#### [SUPPLIED TEXT]
In light of all this, what choice do I have but to continue in this quest to fight the endless war against my own species where the only possible solution is impossible to secure.
But sometimes, even the impossible can become possible. We cannot focus on the results, only on the quest and we must address it with all the passion we can summon up within ourselves, to make the stand and hold the ground and never retreat, never falter and never surrender to the forces of greed and ecological destruction.
This last year I have managed to survive and overcome some of my own emotional weaknesses. It has been a year of personal disappointment and stress. One of the reasons for that is that I allowed myself to slide back into feeling that I should indulge myself in seeking my own personal happiness.
I realize now that happiness cannot be found in simply wanting it. It can only be found in the process of pursuing that which we are passionate about. I committed myself to undertaking responsibilities many years ago to dedicate myself to fighting for life in our oceans. It has been that dedication that has allowed me to achieve as much as I have but I can never forget that the guidance and protection that the ocean gives is lost when I fall from grace with the sea.

#### [COLLECTED MATERIAL]

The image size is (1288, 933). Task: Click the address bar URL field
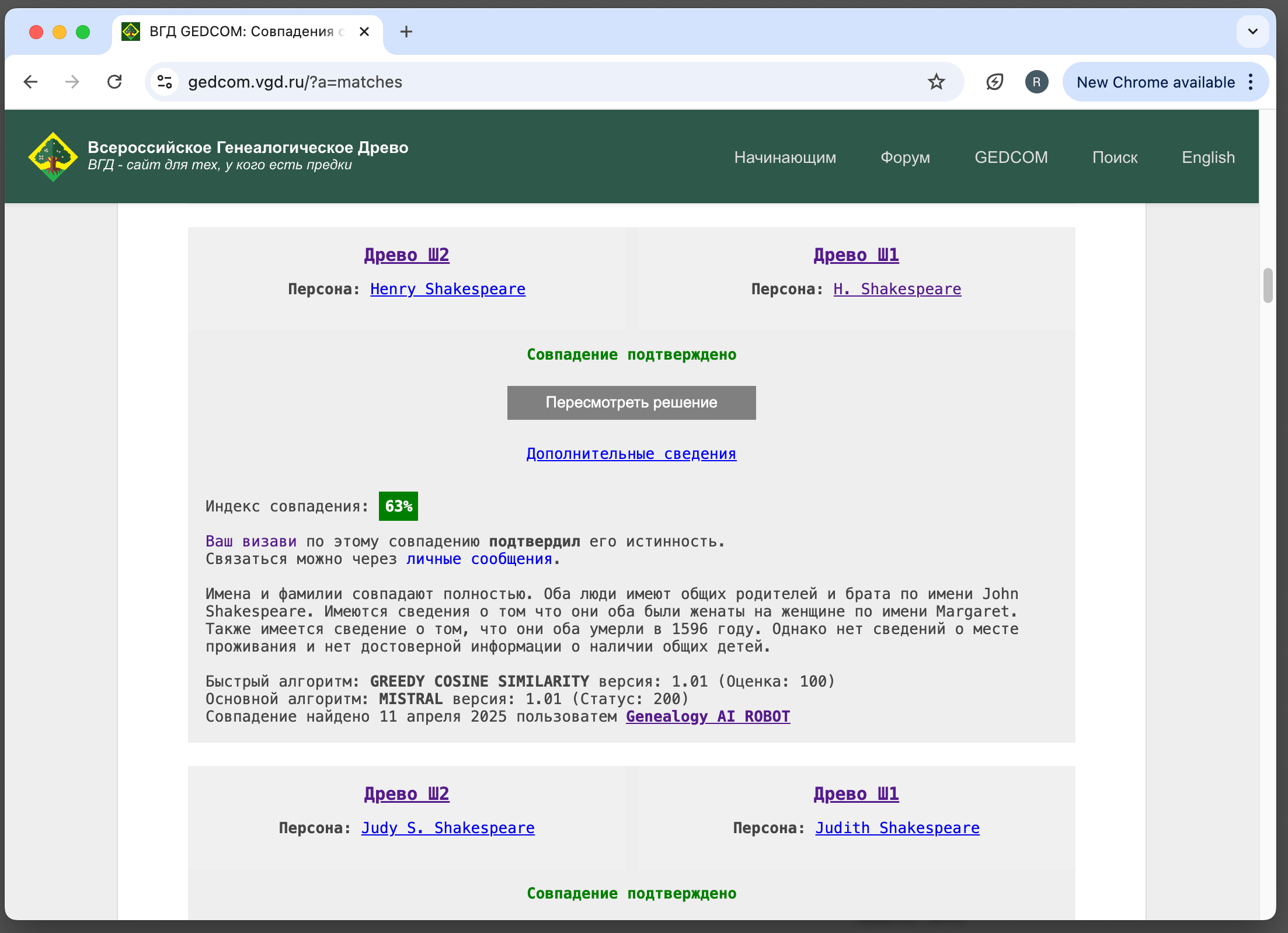[x=525, y=82]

#### [STATED EXERCISE]
Answer these questions about the ocean-defense reflection:
1. On what does the writer say we cannot focus?
2. How does the writer describe the last year?
3. According to the writer, where can happiness be found?
The listing comes from a separate source.

#### [EXERCISE OUTPUT]
1. The results.
2. A year of personal disappointment and stress.
3. Only in the process of pursuing that which we are passionate about.